La politica della differenza viene insomma di fatto accettata: i subalterni, i perdenti, nella loro furia contro i potenti e i vincenti non riescono a fare altro che tentare di sopraffare altri segmenti deboli della società: la protesta popolare contro Wall Street intercettata da Trump (altra cosa sarebbe stata una vittoria di Sanders) ha prodotto in concreto un governo composto da militari (anche se questi sono forse, dopo tutto, i più prevedibili) e da esponenti di Goldman Sachs e del suprematismo bianco, nonché una bolla di euforia borsistica, insieme a un discorso pubblico xenofobo anti-ispanico, anti-mussulmano e «patriottico». La crisi della globalizzazione neoliberista lascia spazio a una forma di «capitalismo militarizzato», aggressivo e difensivo al contempo, gestito da élites parzialmente diverse dalle precedenti, e da culture politiche che non si sentono debitrici, neppure a parole, rispetto ai valori democratici. Una «solidità» che lascia intatta la struttura lacerata e disuguale della società proprio come faceva la «liquidità» della globalizzazione trionfante – e che anzi la peggiora –, e che come principio d’ordine sociale sostituisce l’ormai impraticabile omogeneità degli stili di vita con una presunta comunità dei valori e con l’individuazione dei loro nemici interni. La persistente subalternità dei molti è compensata non più dai consumi ma dall’offerta di una «identità» polemica.

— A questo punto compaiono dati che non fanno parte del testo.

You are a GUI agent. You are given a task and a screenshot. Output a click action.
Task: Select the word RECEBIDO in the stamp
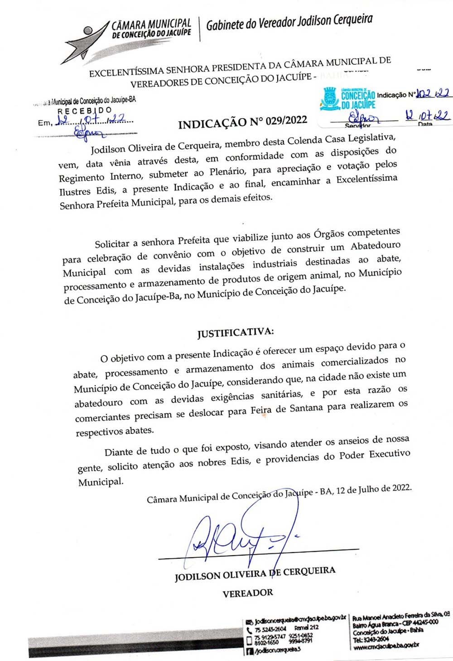tap(84, 111)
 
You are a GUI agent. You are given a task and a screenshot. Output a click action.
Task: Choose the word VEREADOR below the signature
tap(248, 593)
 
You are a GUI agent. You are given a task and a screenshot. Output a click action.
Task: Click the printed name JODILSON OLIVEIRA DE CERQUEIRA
tap(255, 573)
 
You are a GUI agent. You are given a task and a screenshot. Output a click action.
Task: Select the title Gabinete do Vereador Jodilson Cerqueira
tap(289, 22)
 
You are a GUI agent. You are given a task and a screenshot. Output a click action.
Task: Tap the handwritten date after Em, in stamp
tap(93, 121)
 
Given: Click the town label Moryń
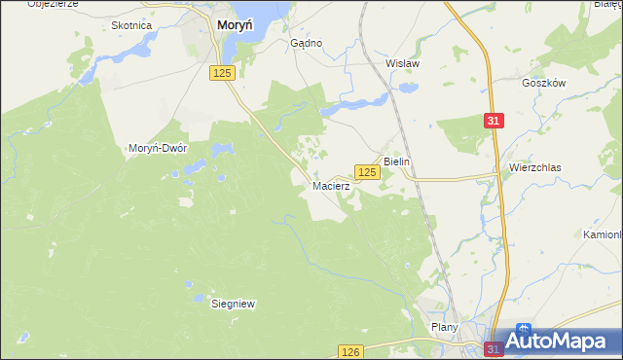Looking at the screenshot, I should click(x=237, y=27).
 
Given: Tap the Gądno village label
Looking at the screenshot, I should click(x=307, y=44).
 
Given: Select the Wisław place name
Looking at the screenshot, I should click(x=402, y=63).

La sconfitta storica della sinistra ha quindi lasciato sul campo due destre – quella cosmopolitica e quella nazionalistica – e un solo modello economico, nei suoi diversi cicli e nelle sue diverse posture politiche. L’esigenza di un’alternativa ragionevole – di una nuova costruzione sociale, conflittuale ma non lacerata, ordinata ma non solida, libera ma non liquida – è più che mai all’ordine del giorno.

L’articolo è stato pubblicato in «Patria Indipendente», l’8 marzo 2017.

L’Italia non è «antipolitica» ma «diversamente politica»

Non sono bastati a Renzi gli endorsement delle élites di mezzo mondo, di tutte le caste e di tutti i poteri – da Napolitano a Prodi, da Obama a Juncker, da Schäuble al «Financial Times» –; non gli sono state sufficienti l’occupazione sistematica e scientifica di ogni spazio comunicativo pubblico e privato, giornalistico e televisivo, la mobilitazione di tutti i corpi dello Stato, dalle Poste alle ambasciate, la consulenza degli spin doctors d’oltreoceano, la propaganda dei vip di regime (comici, cuochi, attori, cantanti, giornalisti, presentatori); non gli è bastato ricorrere al populismo più sfacciato – che va sempre a sbattere contro qualcuno più populista –, né deridere gli intellettuali e i professori, che hanno passato la vita a studiare, a insegnare e a riflettere anziché a fare carriera politica; Renzi, e con lui il Pd, hanno perso. In modo netto e inequivocabile – anche se i renziani di ferro parlano di grande risultato, dato che il Pd ha ottenuto 13,5 milioni di voti –.

Il disegno di blindare in modo formale e definitivo – con le due leggi, costituzionale ed elettorale, fra loro combinate – lo shift, già avvenuto di fatto, verso un regime del primo ministro senza contrappesi, è stato respinto dagli italiani (tranne gli emiliani, i toscani e gli altoatesini); i quali non hanno creduto che i loro problemi, gravissimi e reali, fossero causati dal bicameralismo perfetto e dai ritardi (inesistenti) che questo comporta nella legislazione, e anzi si sono insospettiti per l’enorme energia spesa dal leader, dal suo partito e dai suoi alleati, a riformare questo aspetto della costituzione (insieme al titolo V) anziché, ad esempio, l’articolo 81, ben più rovinoso economicamente e socialmente. In quell’impegno forsennato hanno visto una trappola, in cui si mescolavano il depistaggio cognitivo, il diversivo politico, il goffo tentativo bonapartistico in sedicesimo (nella piena legalità formale, peraltro).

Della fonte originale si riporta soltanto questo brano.